The international humanitarian response to challenges represented by Chronic Disease Management in Wartime Ukraine has involved UN agencies, international NGOs, and bilateral donors coordinating through complex mechanisms to maintain humanitarian access and provide life-saving assistance. Protection monitoring, trauma care, shelter provision, food security programming, and mental health support have all scaled significantly to address wartime needs. The geographic distribution of needs—spanning frontline communities through temporarily occupied territories to internally displaced populations in western Ukraine and refugees abroad—requires differentiated response strategies.
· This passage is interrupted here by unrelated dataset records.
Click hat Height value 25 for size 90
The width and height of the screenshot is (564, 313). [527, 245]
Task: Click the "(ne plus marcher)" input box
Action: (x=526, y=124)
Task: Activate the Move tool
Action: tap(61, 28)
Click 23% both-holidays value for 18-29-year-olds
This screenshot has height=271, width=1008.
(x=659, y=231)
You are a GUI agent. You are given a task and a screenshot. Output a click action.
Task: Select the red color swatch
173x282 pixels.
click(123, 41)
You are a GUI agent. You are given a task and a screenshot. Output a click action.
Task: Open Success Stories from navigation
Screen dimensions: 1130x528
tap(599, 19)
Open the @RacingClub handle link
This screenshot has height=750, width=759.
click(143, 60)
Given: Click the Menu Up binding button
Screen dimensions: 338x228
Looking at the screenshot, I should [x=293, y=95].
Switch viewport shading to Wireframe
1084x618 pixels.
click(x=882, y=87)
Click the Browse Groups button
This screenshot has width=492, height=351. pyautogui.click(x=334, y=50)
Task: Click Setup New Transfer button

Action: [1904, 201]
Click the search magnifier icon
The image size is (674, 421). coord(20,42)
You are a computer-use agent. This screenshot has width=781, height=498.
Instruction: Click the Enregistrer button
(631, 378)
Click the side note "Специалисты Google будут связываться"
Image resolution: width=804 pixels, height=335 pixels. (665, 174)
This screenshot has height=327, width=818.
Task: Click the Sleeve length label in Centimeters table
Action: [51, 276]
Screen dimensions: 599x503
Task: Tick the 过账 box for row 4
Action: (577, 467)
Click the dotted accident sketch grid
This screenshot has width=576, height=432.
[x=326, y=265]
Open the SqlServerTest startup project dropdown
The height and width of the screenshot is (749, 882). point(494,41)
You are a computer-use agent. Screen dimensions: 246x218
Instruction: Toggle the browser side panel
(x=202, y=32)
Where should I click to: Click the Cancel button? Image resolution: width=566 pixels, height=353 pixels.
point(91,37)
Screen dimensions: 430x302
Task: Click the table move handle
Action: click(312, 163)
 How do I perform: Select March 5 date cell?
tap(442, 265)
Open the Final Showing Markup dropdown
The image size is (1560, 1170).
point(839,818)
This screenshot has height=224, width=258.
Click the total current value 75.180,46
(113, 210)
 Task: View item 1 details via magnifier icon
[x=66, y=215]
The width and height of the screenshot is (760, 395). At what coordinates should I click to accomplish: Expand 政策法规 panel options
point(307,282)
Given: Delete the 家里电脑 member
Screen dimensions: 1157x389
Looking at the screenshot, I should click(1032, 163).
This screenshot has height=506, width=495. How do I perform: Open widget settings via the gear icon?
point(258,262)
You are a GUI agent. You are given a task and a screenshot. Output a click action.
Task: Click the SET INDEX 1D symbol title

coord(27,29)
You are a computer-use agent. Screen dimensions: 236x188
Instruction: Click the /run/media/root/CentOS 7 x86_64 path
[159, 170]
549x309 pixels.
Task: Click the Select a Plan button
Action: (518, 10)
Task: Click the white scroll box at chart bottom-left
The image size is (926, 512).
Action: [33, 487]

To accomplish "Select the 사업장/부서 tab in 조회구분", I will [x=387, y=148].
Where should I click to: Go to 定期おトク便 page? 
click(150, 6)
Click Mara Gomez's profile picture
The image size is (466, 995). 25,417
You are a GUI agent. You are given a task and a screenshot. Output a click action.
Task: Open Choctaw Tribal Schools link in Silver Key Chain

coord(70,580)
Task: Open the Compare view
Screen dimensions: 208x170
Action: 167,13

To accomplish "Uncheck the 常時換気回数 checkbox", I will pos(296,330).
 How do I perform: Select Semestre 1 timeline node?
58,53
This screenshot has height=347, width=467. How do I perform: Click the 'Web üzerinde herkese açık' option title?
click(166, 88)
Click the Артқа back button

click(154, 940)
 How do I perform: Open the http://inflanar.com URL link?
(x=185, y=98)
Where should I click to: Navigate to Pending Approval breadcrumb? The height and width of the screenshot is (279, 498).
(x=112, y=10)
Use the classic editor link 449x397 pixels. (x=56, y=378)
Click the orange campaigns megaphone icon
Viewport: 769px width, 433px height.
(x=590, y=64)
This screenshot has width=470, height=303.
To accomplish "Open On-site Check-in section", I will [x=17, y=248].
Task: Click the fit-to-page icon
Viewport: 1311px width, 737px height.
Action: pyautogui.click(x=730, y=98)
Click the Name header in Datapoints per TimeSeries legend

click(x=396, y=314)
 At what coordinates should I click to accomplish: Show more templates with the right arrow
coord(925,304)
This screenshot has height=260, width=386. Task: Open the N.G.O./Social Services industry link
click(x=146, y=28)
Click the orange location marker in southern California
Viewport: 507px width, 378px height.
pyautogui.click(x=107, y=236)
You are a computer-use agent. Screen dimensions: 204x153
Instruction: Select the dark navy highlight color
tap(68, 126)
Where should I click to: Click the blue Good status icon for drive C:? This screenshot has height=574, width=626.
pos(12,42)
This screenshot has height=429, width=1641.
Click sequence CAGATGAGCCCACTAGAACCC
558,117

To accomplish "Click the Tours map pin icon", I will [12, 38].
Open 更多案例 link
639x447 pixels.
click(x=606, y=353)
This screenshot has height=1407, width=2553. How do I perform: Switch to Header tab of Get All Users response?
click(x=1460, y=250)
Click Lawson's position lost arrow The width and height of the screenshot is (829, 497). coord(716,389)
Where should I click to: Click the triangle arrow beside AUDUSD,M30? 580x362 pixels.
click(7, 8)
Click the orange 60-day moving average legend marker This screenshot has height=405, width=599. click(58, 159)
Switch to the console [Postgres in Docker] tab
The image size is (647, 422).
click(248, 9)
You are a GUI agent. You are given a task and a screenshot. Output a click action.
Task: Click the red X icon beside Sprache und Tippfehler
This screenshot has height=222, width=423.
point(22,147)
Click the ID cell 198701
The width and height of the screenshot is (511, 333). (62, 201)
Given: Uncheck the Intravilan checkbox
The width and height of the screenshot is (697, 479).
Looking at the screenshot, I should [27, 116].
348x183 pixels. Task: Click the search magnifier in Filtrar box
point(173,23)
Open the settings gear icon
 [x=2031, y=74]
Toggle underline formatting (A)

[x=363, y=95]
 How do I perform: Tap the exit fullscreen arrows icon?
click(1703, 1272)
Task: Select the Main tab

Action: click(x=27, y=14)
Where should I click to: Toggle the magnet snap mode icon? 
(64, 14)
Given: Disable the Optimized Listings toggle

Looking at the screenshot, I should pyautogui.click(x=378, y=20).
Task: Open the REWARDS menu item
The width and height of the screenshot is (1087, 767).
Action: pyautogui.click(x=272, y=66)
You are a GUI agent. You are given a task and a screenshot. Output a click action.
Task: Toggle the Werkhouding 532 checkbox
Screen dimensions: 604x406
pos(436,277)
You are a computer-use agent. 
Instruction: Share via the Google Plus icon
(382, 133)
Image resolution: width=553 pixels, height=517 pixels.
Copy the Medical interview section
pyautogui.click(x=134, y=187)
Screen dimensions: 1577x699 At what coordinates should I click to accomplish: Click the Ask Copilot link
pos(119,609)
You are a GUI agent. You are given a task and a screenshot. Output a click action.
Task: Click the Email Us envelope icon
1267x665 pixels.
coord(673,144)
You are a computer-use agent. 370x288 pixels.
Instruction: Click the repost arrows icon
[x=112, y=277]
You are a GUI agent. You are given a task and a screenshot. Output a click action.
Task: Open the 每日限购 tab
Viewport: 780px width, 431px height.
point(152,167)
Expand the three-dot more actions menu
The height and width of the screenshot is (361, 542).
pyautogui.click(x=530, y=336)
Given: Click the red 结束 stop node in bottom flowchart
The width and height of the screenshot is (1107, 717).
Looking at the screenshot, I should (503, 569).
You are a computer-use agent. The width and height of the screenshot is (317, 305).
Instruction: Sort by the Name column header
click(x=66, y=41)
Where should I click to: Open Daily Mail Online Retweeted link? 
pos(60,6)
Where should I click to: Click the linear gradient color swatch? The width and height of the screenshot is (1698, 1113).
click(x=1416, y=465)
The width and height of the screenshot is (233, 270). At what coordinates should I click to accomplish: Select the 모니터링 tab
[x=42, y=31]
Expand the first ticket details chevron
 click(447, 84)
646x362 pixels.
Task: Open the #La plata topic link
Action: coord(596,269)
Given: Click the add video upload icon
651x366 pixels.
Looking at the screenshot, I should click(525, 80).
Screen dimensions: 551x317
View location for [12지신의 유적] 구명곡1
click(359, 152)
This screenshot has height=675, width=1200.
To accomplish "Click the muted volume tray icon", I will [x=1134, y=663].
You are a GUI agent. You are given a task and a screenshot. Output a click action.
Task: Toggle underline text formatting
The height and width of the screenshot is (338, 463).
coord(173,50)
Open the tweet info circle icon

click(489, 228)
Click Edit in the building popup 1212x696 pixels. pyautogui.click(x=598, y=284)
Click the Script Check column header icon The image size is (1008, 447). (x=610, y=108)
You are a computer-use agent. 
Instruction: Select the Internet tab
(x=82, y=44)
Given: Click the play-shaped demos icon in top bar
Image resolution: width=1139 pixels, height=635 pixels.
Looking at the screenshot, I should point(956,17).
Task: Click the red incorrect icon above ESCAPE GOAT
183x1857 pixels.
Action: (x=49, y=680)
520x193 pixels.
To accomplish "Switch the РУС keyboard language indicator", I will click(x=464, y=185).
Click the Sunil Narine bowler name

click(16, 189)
Long-term recovery and reconstruction needs related to Chronic Disease Management in Wartime Ukraine extend well beyond emergency humanitarian response. The psychological trauma experienced by Ukrainian civilians, including children who have spent years under regular missile attacks, will require sustained mental health support for generations. Community-level recovery, economic reintegration of displaced populations, and rebuilding of social infrastructure all require parallel investment alongside physical reconstruction. The humanitarian community's evolving role in the transition from emergency response to recovery and development planning is a critical dimension of Ukraine's path forward.

Protection Frameworks and Accountability

The documentation of humanitarian law violations related to Chronic Disease Management in Wartime Ukraine serves both immediate protection and long-term accountability purposes. Organizations including Human Rights Watch, Amnesty International, the UN Human Rights Monitoring Mission (HRMMU), and the International Criminal Court are systematically documenting violations to build evidentiary records for potential prosecutions. Ukraine's cooperation with these documentation mechanisms, combined with national investigative capacities, is establishing accountability frameworks that may shape post-conflict justice processes. The protection of civilian witnesses and evidence preservation are essential components of this accountability infrastructure.